Something On Your Mind — Karen Dalton

You know those conversations, usually later in an evening after too much of whatever you consume, when you start imagining your life in different ways. One such conversation that I’ve had countless times centers around what era you’d live in if you could do this whole life all over again. I always choose the late ’60s, but I go back and forth on where. Sometimes I crave the chaos of San Francisco, other times the Greenwich Village scene. I suppose it depends on my mood, or what substance I have been consuming.

Today, let’s go to Greenwich Village. Late ’60s. A half-Cherokee, half-Irish folk blues singer catches the eyes of several future legends. A hard-partying, banjo-loving, 12-string guitar-playing woman named Karen Dalton. Like many of her contemporaries, she lived big and paid the price. She died in the early ’90s, at age 55, but left a mighty mark on other legendary musicians. Bob Dylan, who supported her with some vintage harmonica, called her his favorite folk singer of the era. Not a bad compliment.

Karen Dalton is another great example of a musician’s musician. Never mainstream, not known by enough people, but deeply influential even today. In 2015, a group of modern musicians including Lucinda Williams and Sharon Van Etten paid homage and introduced her to a new generation by releasing a compilation of previously unheard tracks.

Read reviews from back in the day and you’ll hear, over and over again, comparisons to Billie Holiday.

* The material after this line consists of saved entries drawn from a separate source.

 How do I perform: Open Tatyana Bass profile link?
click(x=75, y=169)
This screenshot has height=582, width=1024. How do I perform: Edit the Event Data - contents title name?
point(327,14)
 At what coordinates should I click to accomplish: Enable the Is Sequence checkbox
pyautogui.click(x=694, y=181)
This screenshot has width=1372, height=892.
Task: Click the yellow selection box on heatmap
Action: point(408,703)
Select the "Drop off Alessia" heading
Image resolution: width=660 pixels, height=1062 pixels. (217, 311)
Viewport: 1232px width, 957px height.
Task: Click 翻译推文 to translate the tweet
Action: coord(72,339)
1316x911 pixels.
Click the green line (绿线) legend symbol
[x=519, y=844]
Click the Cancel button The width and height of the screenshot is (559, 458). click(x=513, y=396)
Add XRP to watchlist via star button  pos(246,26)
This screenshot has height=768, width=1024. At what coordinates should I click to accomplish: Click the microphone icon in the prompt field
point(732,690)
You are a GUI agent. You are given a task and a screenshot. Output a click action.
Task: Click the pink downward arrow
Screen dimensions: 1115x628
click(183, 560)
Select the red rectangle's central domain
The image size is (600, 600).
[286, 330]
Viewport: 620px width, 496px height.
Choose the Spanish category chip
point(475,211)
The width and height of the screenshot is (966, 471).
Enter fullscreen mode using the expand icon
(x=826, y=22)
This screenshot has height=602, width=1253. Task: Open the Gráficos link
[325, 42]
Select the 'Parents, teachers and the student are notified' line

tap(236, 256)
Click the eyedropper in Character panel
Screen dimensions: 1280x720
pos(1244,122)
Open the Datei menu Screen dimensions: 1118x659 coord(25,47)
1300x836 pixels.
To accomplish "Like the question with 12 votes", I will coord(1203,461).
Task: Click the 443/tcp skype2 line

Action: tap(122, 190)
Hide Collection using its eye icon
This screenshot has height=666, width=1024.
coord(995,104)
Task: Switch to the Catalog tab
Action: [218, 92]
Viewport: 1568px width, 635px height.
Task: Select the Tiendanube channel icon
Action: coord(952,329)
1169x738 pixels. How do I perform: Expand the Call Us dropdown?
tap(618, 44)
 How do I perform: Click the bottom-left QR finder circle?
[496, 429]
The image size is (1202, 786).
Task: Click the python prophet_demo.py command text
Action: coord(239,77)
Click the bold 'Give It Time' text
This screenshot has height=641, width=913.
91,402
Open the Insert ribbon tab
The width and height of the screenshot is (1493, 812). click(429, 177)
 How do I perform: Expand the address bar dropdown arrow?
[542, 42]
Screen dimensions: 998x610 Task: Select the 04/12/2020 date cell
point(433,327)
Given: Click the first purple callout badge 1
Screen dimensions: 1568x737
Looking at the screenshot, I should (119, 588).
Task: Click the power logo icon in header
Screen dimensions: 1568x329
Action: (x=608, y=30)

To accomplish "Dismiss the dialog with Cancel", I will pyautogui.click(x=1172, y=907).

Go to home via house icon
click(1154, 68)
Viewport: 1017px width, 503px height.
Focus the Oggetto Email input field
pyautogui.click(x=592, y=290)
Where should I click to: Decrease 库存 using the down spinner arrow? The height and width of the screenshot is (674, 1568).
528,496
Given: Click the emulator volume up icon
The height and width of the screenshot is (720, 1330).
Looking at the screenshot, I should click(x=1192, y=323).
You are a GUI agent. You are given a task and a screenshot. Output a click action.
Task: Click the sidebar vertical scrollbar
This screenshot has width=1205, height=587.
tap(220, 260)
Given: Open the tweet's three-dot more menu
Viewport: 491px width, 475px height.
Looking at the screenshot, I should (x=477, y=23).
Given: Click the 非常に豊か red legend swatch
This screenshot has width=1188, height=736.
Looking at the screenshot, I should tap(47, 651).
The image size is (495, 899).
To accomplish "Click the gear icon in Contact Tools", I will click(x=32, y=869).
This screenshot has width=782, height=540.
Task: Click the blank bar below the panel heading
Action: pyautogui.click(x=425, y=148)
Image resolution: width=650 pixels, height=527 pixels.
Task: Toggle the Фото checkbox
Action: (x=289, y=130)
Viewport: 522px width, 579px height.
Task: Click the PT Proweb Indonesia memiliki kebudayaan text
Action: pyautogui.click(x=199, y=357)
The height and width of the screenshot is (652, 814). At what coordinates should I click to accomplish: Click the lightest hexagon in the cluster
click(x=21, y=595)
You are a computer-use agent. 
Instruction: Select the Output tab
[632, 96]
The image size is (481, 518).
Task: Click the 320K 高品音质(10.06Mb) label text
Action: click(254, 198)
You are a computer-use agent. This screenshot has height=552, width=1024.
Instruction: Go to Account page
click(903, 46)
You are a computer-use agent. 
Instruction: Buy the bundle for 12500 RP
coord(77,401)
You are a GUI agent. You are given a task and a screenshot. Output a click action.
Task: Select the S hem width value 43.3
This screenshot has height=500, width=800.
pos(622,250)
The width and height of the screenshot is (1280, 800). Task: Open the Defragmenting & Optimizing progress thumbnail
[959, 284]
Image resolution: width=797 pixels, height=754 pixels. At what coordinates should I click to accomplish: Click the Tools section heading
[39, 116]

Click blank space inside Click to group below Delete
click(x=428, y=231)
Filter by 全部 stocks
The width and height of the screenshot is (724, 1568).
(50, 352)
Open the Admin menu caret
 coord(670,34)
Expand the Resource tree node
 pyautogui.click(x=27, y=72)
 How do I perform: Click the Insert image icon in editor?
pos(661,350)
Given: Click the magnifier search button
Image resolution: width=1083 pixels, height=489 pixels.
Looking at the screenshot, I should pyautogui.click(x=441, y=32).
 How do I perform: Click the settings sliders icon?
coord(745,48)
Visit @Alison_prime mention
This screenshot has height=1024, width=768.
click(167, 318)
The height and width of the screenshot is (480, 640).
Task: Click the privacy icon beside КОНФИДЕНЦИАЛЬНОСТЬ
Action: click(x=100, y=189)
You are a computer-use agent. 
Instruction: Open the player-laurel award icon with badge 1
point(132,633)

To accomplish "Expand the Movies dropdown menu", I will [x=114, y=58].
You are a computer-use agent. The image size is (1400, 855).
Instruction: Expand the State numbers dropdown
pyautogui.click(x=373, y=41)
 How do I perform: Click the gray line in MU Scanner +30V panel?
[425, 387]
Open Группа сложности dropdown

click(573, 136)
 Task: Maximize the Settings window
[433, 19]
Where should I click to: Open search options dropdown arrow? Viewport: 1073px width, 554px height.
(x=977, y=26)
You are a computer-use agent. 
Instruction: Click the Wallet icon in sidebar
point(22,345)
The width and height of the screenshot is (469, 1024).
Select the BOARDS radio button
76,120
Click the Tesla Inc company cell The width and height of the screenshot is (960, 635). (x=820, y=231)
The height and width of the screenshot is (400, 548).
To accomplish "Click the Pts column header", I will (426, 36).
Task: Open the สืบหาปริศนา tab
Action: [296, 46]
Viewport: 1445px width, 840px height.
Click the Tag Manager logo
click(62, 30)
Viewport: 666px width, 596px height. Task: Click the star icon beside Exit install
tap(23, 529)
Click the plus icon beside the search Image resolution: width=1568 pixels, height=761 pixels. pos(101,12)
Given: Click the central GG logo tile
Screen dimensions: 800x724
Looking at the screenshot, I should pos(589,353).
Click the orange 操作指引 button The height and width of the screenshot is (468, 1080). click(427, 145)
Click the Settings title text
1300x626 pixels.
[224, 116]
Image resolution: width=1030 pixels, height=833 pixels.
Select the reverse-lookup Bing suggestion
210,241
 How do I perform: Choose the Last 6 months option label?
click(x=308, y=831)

It’s in the soulful blues tenor of her voice, the world-beaten weariness, the tortured melancholic and woeful way of seeing the darker parts of the world. I’m here for it, every single time I rediscover this great voice.

Dalton only released two albums, and even then she often refused to play her own songs in live settings. Despite not being prolific, she certainly left her mark. Her most famous song, Something on Your Mind, has all the elements — not quite as bluesy as some of her other music, but every bit as impactful.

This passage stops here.